Una historia irresistible
Uno de los amigos a los que Javier Cercas regaló su novela Soldados de Salamina nada más publicarla fue el escritor y director de cine David Trueba. Hacia el mes de junio de 2001, antes de la explosión del "fenómeno Salamina", Trueba había tomado ya la decisión de que, tras La buena vida y Obra maestra, su tercer largometraje como director sería una adaptación de la novela de Cercas. El rodaje de la película, protagonizada por Ariadna Gil, Ramón Fontseré, Joan Dalmau, Diego Luna y María Botto, se inició en marzo de 2002 y se prolongó durante once semanas. Por aquel entonces, la novela -que nació destinada a convertirse, en el mejor de los casos, en un libro de culto- se había consolidado como "algo más que una novela". Soldados de Salamina llevaba ya varios meses en el primer puesto de las listas de ventas y estaba en un proceso de acumulación de reconocimientos nacionales e internacionales que aún ahora parece no haber concluido. No es probable que Javier Cercas, pese a que se defina como un optimista radical, hubiera aspirado a realizar tan pronto y de esta manera el sueño de cualquier escritor.
Un fotógrafo barcelonés, David Airob, fijó formidablemente con su cámara algunos de los momentos del rodaje de la película. Para una exposición de su trabajo, Airob solicitó a Cercas y Trueba que escribieran breves textos a modo de pies de fotos. Éstos pensaron en lo bonito que sería reunirlas en un libro, una iniciativa que enseguida sedujo a los editores de la novela. Para arropar las fotos, se creyó interesante añadir unas conversaciones entre el escritor y el cineasta.
David Trueba fue, una vez más, el responsable de una gran alegría para mí: el 9 de septiembre de 2002, me escribió una carta en la que me brindaba la posibilidad de "vigilar esta conversación, delimitarla, censurarla, cercenarla, llenarla de sexo [sic] y, esto es lo peor, transcribirla y darle un estilo uniforme". La oferta de David era un encargo irrechazable, de los que se aceptan antes de que acaben de proponértelos: iba a reunirme con mis dos amigos durante unos días y conducirles por vivencias, anécdotas y reflexiones provocadas por una novela y una película que tanto les -nos- había mejorado la vida. Esto yo no me lo podía perder.
Durante trece horas y quince minutos, asistí a un espectáculo para mí delicioso: dos primeras espadas de mi generación, dos creadores que aún no eran mayores de edad cuando murió Franco, arrojando su lucidez y alegría sobre las claves de la novela y de la película o sobre la Guerra Civil, la memoria y el olvido, el éxito y el fracaso y las endiabladas relaciones entre el cine y la literatura.

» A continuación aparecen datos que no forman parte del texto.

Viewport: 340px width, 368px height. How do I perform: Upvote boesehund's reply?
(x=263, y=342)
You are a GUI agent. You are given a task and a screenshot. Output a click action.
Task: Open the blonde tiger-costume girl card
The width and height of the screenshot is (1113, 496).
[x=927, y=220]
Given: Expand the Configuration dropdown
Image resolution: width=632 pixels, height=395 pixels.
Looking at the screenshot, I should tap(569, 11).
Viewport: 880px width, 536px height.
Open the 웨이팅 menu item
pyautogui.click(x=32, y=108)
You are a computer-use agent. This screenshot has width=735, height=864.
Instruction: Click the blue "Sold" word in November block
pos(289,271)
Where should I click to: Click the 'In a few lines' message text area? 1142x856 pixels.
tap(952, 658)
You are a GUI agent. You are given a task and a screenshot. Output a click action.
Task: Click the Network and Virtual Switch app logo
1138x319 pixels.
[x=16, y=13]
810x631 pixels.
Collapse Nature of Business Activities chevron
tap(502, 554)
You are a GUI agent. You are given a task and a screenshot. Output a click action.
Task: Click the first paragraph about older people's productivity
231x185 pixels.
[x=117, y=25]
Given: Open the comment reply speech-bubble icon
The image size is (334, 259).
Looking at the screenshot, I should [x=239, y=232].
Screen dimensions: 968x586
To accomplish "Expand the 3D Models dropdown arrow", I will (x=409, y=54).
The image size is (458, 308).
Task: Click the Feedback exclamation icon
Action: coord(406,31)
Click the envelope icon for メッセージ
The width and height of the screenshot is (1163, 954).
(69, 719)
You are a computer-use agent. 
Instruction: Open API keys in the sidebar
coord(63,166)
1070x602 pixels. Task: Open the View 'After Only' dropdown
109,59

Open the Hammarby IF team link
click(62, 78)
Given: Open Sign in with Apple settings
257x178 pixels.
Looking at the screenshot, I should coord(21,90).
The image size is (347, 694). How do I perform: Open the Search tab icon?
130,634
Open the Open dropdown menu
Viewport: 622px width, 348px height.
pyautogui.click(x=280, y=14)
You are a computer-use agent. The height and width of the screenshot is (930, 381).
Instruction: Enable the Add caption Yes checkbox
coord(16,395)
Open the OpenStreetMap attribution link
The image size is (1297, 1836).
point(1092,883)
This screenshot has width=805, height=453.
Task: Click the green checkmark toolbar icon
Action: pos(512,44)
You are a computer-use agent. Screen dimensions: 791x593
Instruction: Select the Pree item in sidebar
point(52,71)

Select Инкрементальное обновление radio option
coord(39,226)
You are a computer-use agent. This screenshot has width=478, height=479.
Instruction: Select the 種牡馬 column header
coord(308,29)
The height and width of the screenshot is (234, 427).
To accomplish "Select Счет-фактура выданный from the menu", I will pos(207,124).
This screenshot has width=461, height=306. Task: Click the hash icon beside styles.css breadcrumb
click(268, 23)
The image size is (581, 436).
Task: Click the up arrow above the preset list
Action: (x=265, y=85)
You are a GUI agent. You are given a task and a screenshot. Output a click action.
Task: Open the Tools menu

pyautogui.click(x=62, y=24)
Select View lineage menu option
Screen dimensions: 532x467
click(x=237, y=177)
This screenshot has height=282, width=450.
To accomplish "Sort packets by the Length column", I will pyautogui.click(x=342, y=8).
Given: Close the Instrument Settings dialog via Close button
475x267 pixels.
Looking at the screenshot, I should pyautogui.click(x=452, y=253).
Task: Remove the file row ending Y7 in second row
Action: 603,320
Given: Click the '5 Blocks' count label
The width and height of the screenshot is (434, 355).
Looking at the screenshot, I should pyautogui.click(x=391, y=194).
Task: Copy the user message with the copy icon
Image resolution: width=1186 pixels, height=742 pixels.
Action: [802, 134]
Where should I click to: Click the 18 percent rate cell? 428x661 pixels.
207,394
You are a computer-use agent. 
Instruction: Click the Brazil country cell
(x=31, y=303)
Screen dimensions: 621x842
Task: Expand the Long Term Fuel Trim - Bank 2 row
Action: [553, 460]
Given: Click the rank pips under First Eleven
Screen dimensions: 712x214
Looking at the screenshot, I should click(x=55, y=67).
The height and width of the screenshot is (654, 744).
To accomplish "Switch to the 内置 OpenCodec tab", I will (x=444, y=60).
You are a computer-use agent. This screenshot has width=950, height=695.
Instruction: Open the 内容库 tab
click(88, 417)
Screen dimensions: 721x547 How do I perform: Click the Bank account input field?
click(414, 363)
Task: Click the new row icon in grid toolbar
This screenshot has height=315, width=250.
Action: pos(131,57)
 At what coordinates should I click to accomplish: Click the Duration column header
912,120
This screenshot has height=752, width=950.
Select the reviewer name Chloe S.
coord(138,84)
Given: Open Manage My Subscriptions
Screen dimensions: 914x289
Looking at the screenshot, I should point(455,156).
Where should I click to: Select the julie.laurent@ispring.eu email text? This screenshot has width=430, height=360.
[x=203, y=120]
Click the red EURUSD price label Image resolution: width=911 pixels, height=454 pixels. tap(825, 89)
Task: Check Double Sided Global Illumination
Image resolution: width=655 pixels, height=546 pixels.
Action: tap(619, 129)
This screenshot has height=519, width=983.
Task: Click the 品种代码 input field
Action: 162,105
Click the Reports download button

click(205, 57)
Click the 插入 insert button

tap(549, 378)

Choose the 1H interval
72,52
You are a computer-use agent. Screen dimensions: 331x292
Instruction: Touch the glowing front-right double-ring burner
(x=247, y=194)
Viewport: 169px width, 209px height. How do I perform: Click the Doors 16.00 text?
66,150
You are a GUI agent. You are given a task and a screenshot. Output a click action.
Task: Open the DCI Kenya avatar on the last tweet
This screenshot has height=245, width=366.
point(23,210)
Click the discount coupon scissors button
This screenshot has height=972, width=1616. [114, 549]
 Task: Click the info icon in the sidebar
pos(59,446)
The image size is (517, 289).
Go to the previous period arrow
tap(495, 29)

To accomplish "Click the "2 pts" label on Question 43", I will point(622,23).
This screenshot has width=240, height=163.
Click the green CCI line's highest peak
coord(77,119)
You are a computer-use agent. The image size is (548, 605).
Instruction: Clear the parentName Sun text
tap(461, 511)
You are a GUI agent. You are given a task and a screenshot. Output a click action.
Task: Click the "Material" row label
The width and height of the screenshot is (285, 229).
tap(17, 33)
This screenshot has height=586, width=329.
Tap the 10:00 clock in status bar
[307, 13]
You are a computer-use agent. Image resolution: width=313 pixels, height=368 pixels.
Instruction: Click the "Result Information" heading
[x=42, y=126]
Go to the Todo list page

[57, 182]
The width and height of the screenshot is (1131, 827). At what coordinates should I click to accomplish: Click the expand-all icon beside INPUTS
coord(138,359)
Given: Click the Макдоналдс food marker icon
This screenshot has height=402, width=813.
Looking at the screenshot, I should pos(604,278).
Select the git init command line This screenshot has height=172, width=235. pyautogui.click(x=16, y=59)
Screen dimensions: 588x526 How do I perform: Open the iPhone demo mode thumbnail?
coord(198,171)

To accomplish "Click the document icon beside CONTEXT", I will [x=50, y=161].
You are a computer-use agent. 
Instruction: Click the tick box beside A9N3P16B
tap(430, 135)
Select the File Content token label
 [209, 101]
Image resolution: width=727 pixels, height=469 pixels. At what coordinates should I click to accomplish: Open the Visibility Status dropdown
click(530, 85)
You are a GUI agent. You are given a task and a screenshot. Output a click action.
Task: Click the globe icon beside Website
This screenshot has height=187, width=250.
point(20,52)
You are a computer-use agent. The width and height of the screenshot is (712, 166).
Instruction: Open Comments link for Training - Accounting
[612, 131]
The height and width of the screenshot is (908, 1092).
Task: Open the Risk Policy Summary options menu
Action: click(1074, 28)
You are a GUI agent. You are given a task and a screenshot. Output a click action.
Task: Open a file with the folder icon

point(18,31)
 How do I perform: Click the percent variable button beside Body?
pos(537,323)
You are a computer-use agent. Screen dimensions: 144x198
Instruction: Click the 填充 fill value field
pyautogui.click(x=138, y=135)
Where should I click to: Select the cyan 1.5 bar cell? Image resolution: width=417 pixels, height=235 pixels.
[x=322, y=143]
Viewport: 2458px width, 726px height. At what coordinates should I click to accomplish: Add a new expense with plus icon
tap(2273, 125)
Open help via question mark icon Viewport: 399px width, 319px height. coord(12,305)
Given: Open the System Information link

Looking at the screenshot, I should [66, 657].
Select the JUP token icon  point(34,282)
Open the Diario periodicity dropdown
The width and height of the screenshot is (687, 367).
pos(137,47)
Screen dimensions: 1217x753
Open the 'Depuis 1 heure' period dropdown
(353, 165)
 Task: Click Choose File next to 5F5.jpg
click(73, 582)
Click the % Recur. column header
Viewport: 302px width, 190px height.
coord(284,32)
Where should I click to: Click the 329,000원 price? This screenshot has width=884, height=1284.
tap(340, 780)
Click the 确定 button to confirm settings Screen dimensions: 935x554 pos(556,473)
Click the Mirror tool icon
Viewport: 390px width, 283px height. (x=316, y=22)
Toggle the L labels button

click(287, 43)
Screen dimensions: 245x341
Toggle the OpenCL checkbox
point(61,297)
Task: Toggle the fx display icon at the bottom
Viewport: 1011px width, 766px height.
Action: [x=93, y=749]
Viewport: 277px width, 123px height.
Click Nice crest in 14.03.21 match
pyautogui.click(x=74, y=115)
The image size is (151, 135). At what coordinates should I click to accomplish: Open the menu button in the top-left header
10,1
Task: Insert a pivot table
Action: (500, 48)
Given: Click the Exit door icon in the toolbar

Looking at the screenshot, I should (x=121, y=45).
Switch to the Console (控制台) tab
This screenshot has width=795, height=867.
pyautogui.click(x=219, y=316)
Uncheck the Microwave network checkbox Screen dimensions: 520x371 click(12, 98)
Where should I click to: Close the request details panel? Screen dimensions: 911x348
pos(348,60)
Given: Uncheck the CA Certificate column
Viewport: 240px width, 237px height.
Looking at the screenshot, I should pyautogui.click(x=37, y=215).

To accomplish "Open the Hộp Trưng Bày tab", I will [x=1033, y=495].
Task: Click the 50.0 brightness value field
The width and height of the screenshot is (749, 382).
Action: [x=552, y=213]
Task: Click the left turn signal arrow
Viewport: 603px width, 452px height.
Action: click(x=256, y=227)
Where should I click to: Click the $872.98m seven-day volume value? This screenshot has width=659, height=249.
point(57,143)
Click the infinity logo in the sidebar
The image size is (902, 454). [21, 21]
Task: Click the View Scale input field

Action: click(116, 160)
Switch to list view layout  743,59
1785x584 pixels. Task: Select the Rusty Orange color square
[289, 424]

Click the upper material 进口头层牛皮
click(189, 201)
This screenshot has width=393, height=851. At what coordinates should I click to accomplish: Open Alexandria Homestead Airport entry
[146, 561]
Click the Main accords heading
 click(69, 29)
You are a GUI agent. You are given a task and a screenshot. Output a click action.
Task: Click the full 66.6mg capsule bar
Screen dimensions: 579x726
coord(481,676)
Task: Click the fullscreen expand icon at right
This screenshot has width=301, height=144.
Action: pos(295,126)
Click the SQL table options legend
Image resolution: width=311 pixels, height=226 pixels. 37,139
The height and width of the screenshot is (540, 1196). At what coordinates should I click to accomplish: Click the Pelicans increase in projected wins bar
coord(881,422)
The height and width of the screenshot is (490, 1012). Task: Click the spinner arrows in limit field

Lola Lamana y Teresa Ortas se ocuparon de la trascripción literal, una tarea que me permitió recuperar palabra por palabra el contenido de la charla. Luego, simplemente, me limité a depurar el texto y a introducir un cierto orden en la avalancha de ideas y anécdotas que llenaban las cerca de 400 páginas de la transcripción. El 31 de diciembre de 2002, David y Javier vinieron a pasar la Nochevieja y el día de Año Nuevo a mi casa de Zaragoza. En medio de una simpática resaca, revisamos esa primera versión y sacamos algunas conclusiones.
El resultado de este trabajo es Diálogos de Salamina, un libro insólito aunque sólo sea porque, por algún extraño motivo, es la primera vez que se publica, al menos en castellano, un libro de conversaciones entre el autor de una novela y el director que la ha adaptado. Tal vez las razones de esta singularidad se deban a la pura casualidad o, por qué no, al hecho de que no sea muy normal que coincidan tantos estímulos excepcionales alrededor de una misma obra que se expresa en lenguajes tan distintos como el cinematográfico y el literario. No es muy normal que la vida de un escritor se vea tan confundida con su propia creación y que en esta creación convivan, en una ambigüedad arrebatadora, el ensayo y la investigación periodística, el pasado y el presente o la realidad y la ficción. No es muy normal que un director de cine se sienta atrapado de esa manera por un material sólo en un principio literario y se obsesione en prolongar en su película la emoción y las infinitas sugerencias de una historia irresistible. Y no es muy normal que entre un novelista y el cineasta que ha osado poner sus manos sobre su obra se deslice tal grado de afinidad, admiración mutua y reconfortante complicidad.
A estas alturas, parece claro que ha sido un placer para mí contribuir a que Diálogos de Salamina haya sido posible. Aunque he de admitir que no he podido seguir, con el entusiasmo que merecía, la insinuación de David -su particular homenaje a Los viajes de Sullivan, de Preston Sturges- de llenar de sexo estas conversaciones. Eso era algo que, dadas las circunstancias, se revelaba un poco forzado. Para qué nos vamos a engañar.